THE DATA section start

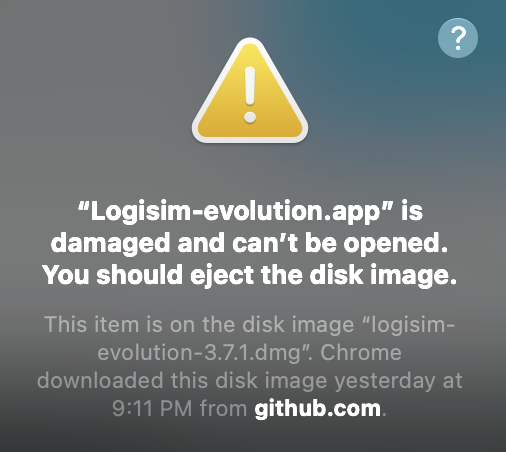Click the word "You" starting the third heading line
The width and height of the screenshot is (506, 452).
tap(66, 275)
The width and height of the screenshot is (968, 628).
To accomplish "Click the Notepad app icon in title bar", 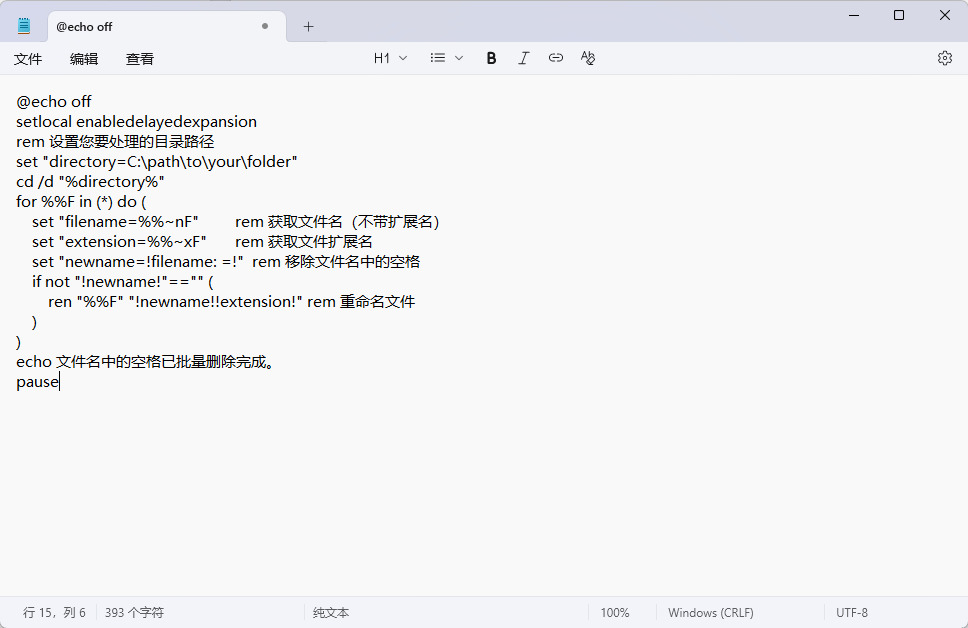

THE DATA section end

## TASK INSTRUCTIONS:
Write out the lines beginning at the line with "The width and height of the screenshot is (968, 628)." and ending at the last line of the entries. Include no pictures.

## TASK ANSWER:
The width and height of the screenshot is (968, 628).
To accomplish "Click the Notepad app icon in title bar", 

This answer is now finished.